Segundo ele, “quando aumenta o número de denúncia num determinado local, pode ser sinal de que uma rede de proteção esteja se estabelecendo e se fortificando no local. Ou que a violência esteja muito visível à população”, pontua. Pinheiro destaca que em regiões como o Centro-Oeste a exploração sexual de menores por garimpeiros e pescadores não fica escancarada à população e, por essa razão, as denúncias são menores.


Como faço para denunciar?

Para denunciar é simples. Basta ligar para o número 100 gratuitamente e registrar o acontecimento. O serviço funciona 24 horas, inclusive aos finais de semana e feriados. As denúncias também podem ser feitas pelo site www.disque100.gov.br ou pelo endereço eletrônico disquedenuncia@sedh.gov.br e, em todos os casos, podem ser anônimas.
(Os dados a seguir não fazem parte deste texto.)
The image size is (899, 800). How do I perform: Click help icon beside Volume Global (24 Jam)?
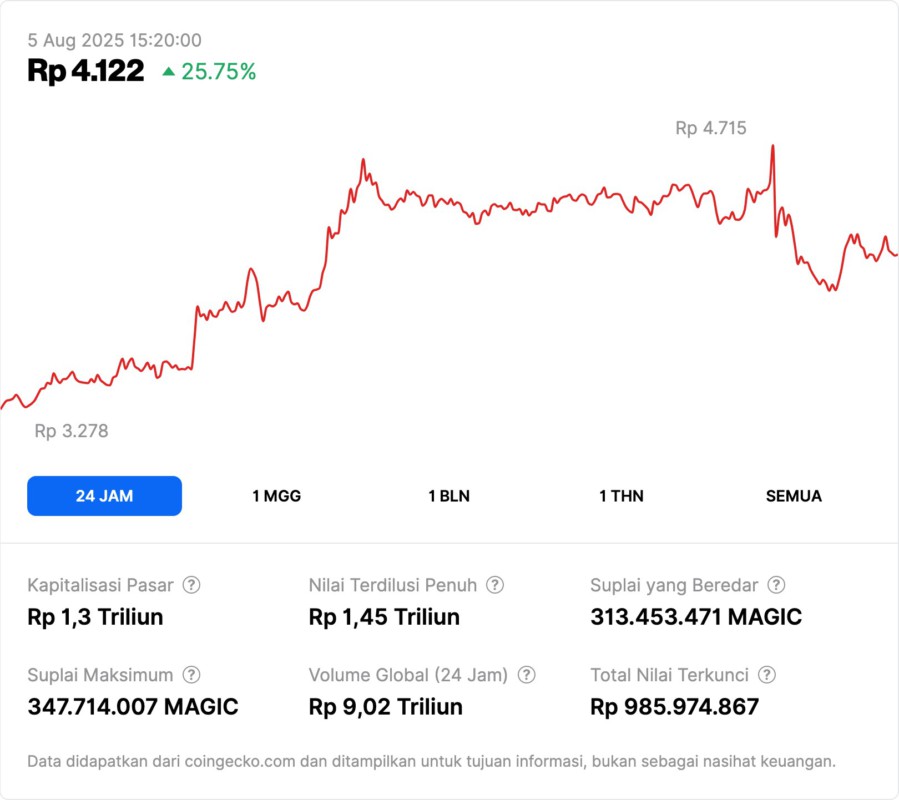(x=527, y=675)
O importante, segundo Pinheiro, é fornecer o máximo de informação possível para que as autoridades possam chegar até a criança e/ou adolescente violentado.

O que acontece depois que denuncio?

Depois que o Disque 100 recebe a denúncia, ela é encaminhada a uma equipe capacitada para fazer a sua classificação. Geralmente o Conselho Tutelar do município onde está a vítima é comunicado, assim como o Ministério Público do estado, que tem o papel de informar a Secretaria dos Direitos Humanos das conseqüências da denúncia. Quando a denúncia é feita no ato da violência, as autoridades são 
acionadas imediatamente. “O foco é na proteção, precisamos nos responsabilizar para que esse menor não seja violentado novamente”, explica Pinheiro. “Violência sexual é crime. Então sempre que tiver conhecimento, tem que denunciar. Sem denúncia, nada acontece, e as redes de proteção não podem ser acionadas”.